Doe Run Co. says its new production method would not only curb pollution but help them improve the overall recovery rates of lead.

ST. LOUIS (AP) -- Lead production has a bad reputation among environmentalists.

But according to a report in the St. Louis Post-Dispatch's Sunday editions, that's something the Doe Run Co. wants to change with a new production method that relies on a wet chemical process instead of a heat-based smelting process.

The suburban St. Louis-based company says the new method would not only curb pollution but help them improve the overall recovery rates of lead.

"It's not only safer, it's cleaner," Bruce Neil, Doe Run's president and chief executive officer, said in an exclusive interview with the Post-Dispatch. "Importantly to us, it's more efficient."

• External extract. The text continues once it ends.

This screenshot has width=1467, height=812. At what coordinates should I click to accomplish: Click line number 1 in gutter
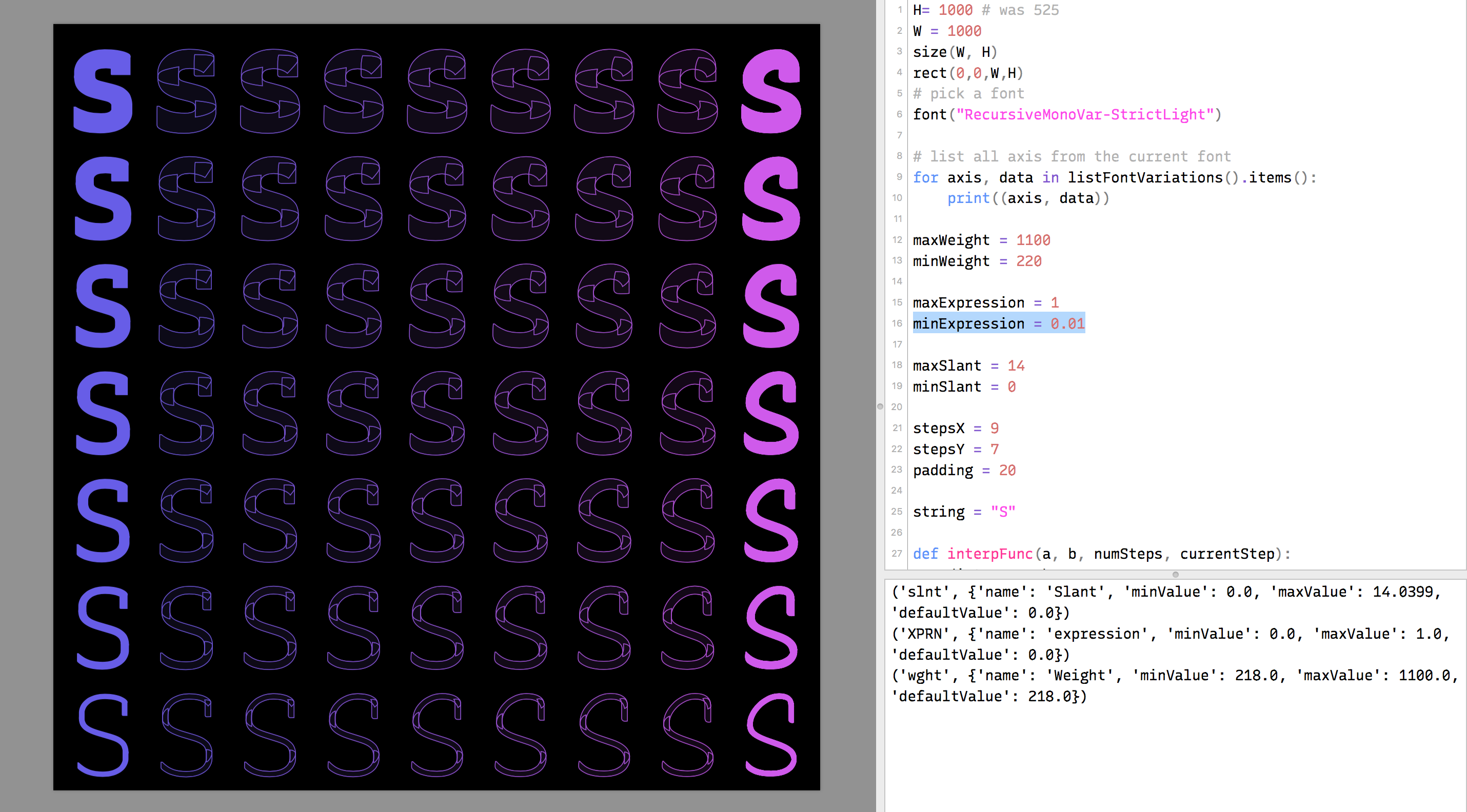(x=899, y=10)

For years, smelters in Herculaneum in eastern Missouri and La Oroya, Peru, that are operated by Doe Run and a sister company have been emitting lead into the environment. This has spurred citizen lawsuits and sanctions by environmental regulators.

With Doe Run's development, smelting operations in Herculaneum could be a thing of the past. However, it's possible other operations, such as casting and alloy services, could continue at the facility.

Company officials did not indicate whether the new technology would be used at the Peru smelter, which has been shut down since mid-2009.

The process, known as "FLUBOR," involves using a solution that contains fluorboric acid to dissolve lead concentrates. Lead is then extracted using an electric current.

Doe Run officials said the new technology would allow them to meet demand while eliminating 99 percent of all current land, air and water pollution releases.

The Italian engineering company Engitec patented the technology, but it hadn't been tested on a commercial scale until Doe Run became involved.

In the late 1990s, Doe Run built a pilot plant to evaluate the process. Next came a demonstration plant, which began operating in 2007 near Viburnum in southeastern Missouri. The demonstration plant shut down in early 2009 for nine months to save money, but it has been in continuous operation since November.

A preliminary feasibility study has validated the technology.

"This has never been done before for lead," said Dave Olkkonen, Doe Run's manager for research and technical development. "No one has ever been able to do what we've accomplished today."

The company is seeking the $100 million to $150 million in financing it estimates it would need to take the project from a demonstration plant to a commercial-sized operation. The best-case scenario is to open a new plant sometime in mid-2013, Neil said.

"I think lead is an important metal for the country," Neil said. "I believe it's a strategic metal. I think this assures we can have a lead technology in the country that allows us to produce it and not be reliant on other sources."